We arrived at Fox Glacier about 1.30 and decided to do a glacier helicopter flight, including a walk on the neve (ice plateau) at over 2000 metres up the mountain. It was a great flight – we flew past Mt Cook (3754 metres, the highest in New Zealand) and landed under the shadow of Mt Tasman (3497 metres), having flushed a mountain Tahr and enjoyed lots of snowy excellence. So why did it feel so flat? Well, it was over far too quickly. We were back on the ground a bare 30 minutes after we left. Worse, the pilot did not switch off the helicopter while we walked on the ice, so there was no sense of being in a pristine environment. We felt very much the intruders.
So we decided to drive to the snout of the glacier to see it up close. Problem was, the access track is closed. No access closer than one kilometre. This outrageous state of affairs is because two clowns got themselves killed by an icefall at the beginning of the year.

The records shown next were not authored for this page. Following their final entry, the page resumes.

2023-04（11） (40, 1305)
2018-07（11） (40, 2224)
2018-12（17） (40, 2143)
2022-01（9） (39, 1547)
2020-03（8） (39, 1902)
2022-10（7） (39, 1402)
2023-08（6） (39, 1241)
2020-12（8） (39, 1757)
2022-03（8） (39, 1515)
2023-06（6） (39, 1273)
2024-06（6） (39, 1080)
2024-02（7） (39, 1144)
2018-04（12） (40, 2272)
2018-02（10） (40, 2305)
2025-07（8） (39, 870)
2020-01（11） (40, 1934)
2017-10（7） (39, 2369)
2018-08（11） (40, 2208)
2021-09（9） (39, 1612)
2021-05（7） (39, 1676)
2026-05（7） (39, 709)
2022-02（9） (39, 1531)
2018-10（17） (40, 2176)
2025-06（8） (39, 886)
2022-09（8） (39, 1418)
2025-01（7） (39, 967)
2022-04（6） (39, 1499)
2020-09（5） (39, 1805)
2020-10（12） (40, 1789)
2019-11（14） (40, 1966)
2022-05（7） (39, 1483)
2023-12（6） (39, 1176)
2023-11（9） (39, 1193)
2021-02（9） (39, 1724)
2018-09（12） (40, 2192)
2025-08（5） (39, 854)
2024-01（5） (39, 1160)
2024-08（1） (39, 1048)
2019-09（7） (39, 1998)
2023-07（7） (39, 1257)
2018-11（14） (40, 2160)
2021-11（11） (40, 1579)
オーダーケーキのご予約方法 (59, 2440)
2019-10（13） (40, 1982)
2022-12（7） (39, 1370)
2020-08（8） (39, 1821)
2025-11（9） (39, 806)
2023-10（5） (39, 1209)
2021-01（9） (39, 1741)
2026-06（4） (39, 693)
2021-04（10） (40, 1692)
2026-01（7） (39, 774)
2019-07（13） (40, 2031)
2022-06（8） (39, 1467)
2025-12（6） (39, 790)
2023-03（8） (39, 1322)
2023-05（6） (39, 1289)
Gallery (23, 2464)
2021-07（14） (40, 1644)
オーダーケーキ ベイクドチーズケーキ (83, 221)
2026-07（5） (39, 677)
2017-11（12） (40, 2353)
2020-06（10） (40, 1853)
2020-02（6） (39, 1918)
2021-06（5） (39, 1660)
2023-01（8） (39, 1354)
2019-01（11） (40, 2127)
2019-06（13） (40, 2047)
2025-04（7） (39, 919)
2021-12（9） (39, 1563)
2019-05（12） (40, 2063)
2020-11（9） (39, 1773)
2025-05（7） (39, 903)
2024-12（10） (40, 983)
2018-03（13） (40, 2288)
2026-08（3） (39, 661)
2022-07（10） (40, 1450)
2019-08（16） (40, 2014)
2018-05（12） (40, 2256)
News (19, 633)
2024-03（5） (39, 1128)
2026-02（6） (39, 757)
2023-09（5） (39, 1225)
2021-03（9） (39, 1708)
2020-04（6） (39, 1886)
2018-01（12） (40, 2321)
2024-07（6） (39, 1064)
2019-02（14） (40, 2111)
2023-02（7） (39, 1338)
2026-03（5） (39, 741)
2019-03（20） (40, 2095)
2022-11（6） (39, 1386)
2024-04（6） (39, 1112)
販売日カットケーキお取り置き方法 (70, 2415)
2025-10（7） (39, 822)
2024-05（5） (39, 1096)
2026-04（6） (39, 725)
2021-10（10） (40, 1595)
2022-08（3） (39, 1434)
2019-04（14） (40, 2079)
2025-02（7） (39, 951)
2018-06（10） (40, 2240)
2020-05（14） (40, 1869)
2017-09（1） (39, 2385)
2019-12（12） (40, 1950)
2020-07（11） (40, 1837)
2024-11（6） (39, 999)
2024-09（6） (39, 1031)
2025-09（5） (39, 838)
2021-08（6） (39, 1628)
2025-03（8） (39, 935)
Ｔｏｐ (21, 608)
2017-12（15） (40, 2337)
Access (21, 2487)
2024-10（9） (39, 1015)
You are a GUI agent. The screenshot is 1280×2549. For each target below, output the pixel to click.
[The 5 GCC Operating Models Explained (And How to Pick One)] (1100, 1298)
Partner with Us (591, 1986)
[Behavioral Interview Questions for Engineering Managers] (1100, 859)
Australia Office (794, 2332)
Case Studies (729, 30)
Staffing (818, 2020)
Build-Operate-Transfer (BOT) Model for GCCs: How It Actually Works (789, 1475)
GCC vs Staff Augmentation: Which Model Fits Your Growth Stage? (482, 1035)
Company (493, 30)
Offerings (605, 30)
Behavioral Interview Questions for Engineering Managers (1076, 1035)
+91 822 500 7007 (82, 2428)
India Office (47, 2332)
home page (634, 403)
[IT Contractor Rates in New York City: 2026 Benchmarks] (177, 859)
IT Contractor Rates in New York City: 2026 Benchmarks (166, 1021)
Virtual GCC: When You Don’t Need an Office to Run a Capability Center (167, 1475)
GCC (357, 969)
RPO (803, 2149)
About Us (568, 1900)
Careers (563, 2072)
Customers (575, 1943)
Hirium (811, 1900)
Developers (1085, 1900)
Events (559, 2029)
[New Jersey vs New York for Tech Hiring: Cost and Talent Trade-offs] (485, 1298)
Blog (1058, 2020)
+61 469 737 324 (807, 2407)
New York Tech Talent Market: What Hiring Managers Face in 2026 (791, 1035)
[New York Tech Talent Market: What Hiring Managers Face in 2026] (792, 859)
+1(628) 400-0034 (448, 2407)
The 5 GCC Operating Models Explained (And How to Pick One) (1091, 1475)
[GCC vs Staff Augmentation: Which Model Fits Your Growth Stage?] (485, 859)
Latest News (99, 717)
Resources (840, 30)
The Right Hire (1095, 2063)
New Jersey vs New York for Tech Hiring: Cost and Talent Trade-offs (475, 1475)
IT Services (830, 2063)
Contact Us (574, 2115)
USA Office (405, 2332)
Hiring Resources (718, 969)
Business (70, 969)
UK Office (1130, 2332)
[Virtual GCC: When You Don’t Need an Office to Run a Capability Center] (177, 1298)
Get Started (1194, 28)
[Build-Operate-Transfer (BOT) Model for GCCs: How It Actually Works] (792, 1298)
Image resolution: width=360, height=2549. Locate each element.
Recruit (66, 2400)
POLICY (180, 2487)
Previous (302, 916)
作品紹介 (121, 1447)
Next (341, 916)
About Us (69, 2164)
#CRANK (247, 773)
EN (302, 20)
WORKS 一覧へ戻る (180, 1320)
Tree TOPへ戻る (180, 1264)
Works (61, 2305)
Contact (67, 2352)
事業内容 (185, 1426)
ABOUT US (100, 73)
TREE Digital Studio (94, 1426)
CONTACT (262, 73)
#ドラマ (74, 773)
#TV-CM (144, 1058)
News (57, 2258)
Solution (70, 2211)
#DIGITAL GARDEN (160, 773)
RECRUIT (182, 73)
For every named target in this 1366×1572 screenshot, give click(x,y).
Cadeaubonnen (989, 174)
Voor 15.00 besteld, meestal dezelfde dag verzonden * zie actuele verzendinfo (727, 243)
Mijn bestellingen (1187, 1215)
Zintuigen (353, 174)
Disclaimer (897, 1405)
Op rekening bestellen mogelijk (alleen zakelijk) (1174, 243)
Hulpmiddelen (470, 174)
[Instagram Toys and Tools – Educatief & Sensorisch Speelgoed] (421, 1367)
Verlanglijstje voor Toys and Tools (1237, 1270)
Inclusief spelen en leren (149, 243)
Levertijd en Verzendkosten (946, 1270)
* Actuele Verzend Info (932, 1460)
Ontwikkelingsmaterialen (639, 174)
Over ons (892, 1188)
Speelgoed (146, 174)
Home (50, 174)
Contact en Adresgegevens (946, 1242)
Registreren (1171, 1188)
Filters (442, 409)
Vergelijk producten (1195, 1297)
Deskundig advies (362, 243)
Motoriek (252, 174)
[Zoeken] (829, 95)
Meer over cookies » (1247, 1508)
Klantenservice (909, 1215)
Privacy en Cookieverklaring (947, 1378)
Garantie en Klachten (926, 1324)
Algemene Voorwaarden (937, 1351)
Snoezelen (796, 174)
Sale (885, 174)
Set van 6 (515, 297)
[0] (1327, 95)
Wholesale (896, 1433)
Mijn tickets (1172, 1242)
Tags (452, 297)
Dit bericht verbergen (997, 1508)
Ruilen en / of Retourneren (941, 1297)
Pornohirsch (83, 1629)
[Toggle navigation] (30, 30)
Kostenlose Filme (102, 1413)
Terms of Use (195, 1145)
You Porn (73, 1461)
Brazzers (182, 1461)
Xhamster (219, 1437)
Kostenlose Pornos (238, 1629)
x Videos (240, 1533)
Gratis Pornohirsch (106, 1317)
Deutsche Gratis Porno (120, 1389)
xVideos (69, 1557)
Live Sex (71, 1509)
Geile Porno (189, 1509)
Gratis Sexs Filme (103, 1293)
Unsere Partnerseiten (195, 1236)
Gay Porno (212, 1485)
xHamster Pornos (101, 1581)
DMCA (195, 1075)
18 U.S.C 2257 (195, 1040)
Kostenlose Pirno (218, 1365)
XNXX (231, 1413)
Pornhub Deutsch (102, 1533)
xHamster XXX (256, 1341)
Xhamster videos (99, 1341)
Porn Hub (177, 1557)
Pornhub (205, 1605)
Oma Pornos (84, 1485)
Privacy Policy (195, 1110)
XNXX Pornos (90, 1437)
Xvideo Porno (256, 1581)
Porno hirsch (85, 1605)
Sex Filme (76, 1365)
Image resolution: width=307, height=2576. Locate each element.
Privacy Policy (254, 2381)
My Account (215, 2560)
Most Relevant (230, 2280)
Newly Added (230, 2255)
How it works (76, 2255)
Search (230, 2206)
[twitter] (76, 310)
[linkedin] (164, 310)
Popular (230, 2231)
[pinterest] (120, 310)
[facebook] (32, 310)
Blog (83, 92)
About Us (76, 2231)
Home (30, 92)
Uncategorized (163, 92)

I’m a damn geography lecturer, I know how to handle myself, so why should I be forbidden access? Truth is, this is convenient for DoC staff who can ease back a little with no track to maintain.
Argh. Well, let’s go and walk around Lake Matheson and see if we can see the famous reflection. I enjoyed this but Stuart, with some childhood idea of primordial forest, was rather underwhelmed. I think the West Coast rainforest is very beautiful, myself. Photographic evidence attached.